This background explains why ‘hotspot’ is a common term used in the discipline of International Relations (IR). But in a subtle shift reflecting the changing contours of war, IR’s idea of a hotspot is now largely focused on states or geopolitical regions that have become known as ‘conflict zones’. Publishers run series such as ‘Hot Spots in Global Politics’ (Polity Press), and the titles in this series thus far will not be of any surprise: Iraq, Korea, Israel/Palestine, the Horn of Africa, Afghanistan, Northern Ireland, the Congo and Syria. This focus on the hotspot as a zone of conflict is reinforced by the idea that hotspots are areas in which certain forms of political activity are more likely, as in the series titled ‘Terrorism, Hot-Spots, and Conflict Related Issues’ (Nova Science Publishers), with books on Islamic militancy, jihadism and ‘homegrown terror’. The IR literature here apes the language of NATO, with its ‘security hotspots’, ‘conflict hotspots’, ‘terrorist hotspots’ and ‘piracy hotspots’. In IR, then, the hotspot connotes not just a geopolitical zone that is already judged as a ‘conflict zone’, but also points to the kinds of political actions that IR likes to designate as being in some way ‘hot’ – terrorism and militancy – and which are said to constitute the foundation of contemporary geopolitical crises.

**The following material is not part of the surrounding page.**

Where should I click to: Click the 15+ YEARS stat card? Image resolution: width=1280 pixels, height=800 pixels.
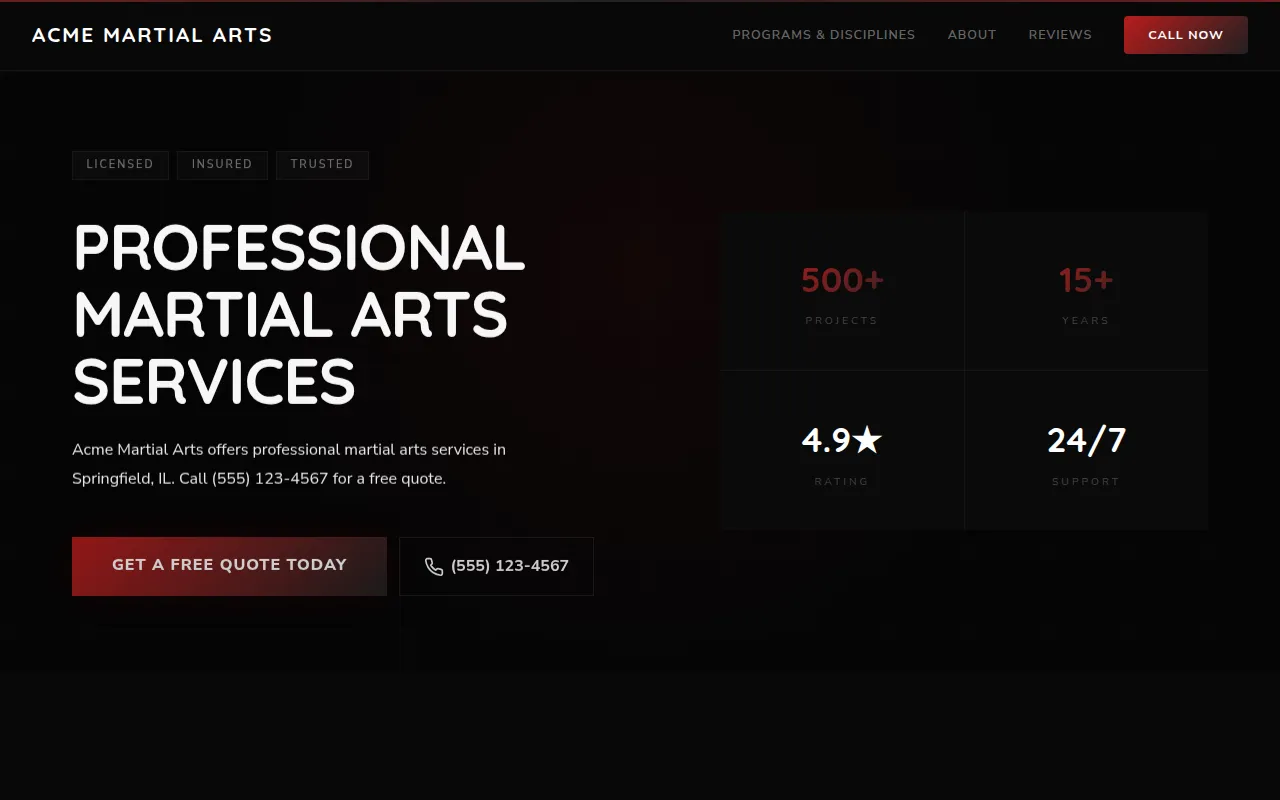point(1086,290)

The hotspot also suggests a space in which intervention is thought necessary. Hence the label ‘hotspot’ is always applied from outside, by the imperial powers of world order such as the USA, the UK, NATO and the EU. The US Army’s standard Tactics, Techniques and Procedures, for example, includes ‘identifying hot spots’ as one of its measures for establishing and maintaining law and order during ‘peacekeeping interventions’.  The logic of peacekeeping interventions in such hotspots is that such interventions are almost always defined in advance as police actions, with ‘hotspot peacekeeping’ a means of legitimizing the action of forces acting according to that classic definition of the police power: keeping the peace. The hotspot, then, refers to a police operation (viz. ‘liberal intervention’).
At the same time, peacekeeping operations are often declared for areas defined in advance as ‘clusters of conflict’ and, in yet another way in which IR is increasingly coming to merge with criminology, the idea of ‘clusters of conflict’ resonates with the history of domestic policing and the idea of ‘clusters of crime’.
Since the 1980s the hotspot has also become a key term in the exercise of police power domestically, with the idea of ‘clusters of crime’ used initially to define certain zones and spaces and, more recently, as part of the process of predictive policing. Police power has always been centrally concerned with space, but since roughly the mid-1980s this intensified around the idea of ‘crime hotspots’ and ‘hotspot policing’. A large amount of criminological work sought to establish that in some cities a very low proportion of the city’s addresses and areas were generating a very high proportion of calls to the police, and the differential crime rates meant that some areas could be understood as ‘crime hotspots’. The implication of an area being designated a hotspot was that it quickly became a focus for intensified police activity, around which a whole series of debates took place as to which police tactics might work in an area – number of patrols, degree of ‘police–citizen consultation’, level of ‘intelligence-led policing’, extent of ‘data-driven policing’ – and even which areas might be potential hotspots. The ‘crime hotspot’ and ‘hotspot policing’ thereby became established features of criminology and police science.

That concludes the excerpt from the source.